WORK TASK: For this exercise, please find the lines in the entries that include the word "screenshot" and copy them.

Records drawn from a dataset:
__________

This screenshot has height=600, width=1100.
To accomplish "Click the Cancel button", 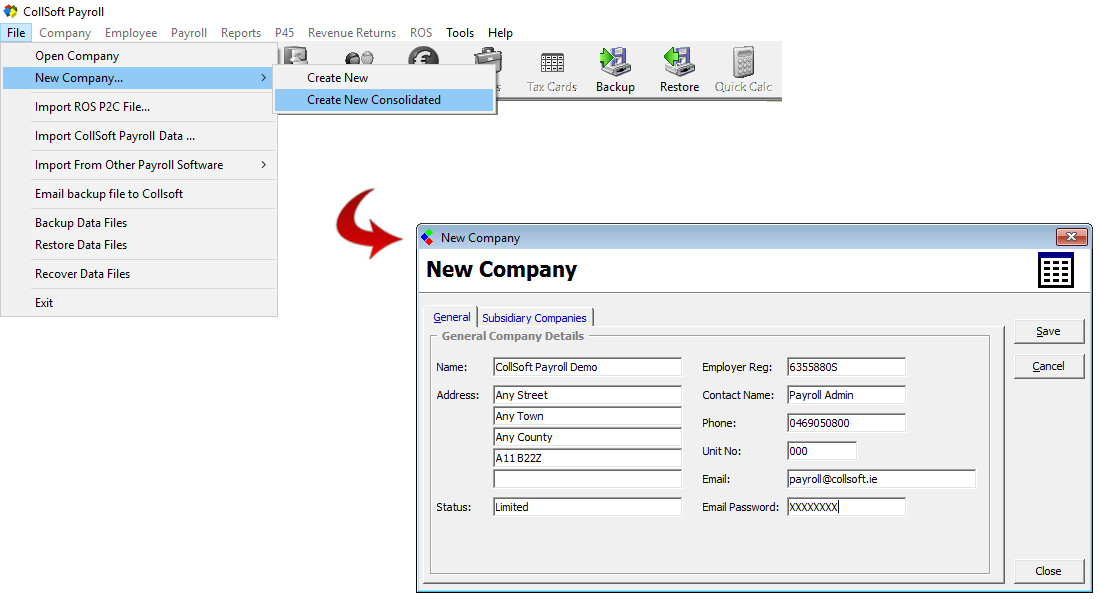I will click(x=1048, y=366).
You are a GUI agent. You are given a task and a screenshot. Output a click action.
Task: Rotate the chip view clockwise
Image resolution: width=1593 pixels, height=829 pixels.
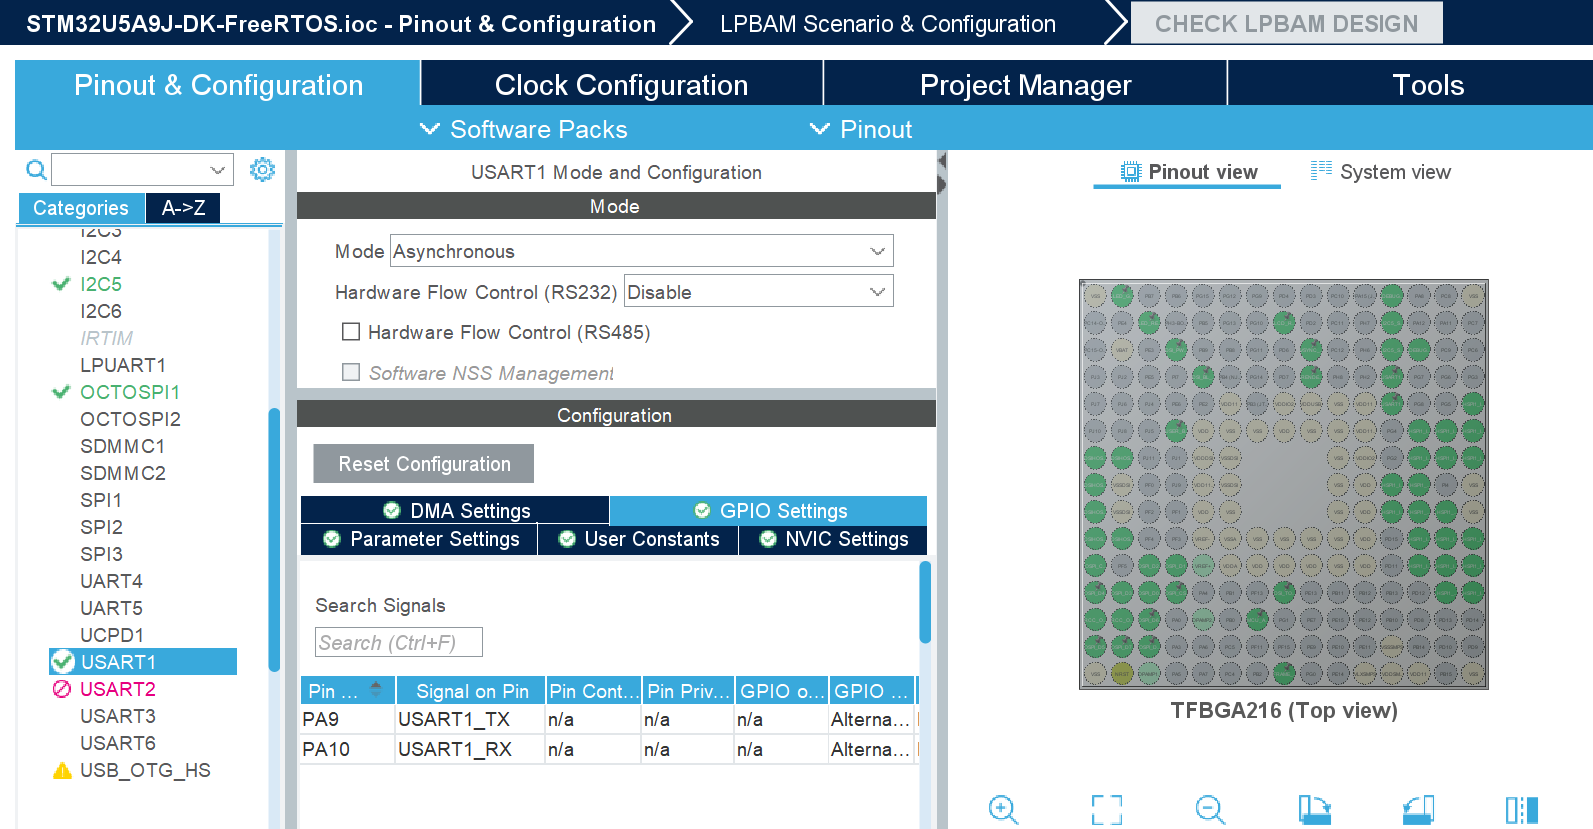(1314, 809)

__________

SOLUTION TO THE PROBLEM:
This screenshot has height=600, width=1100.
You are a GUI agent. You are given a task and a screenshot. Output a click action.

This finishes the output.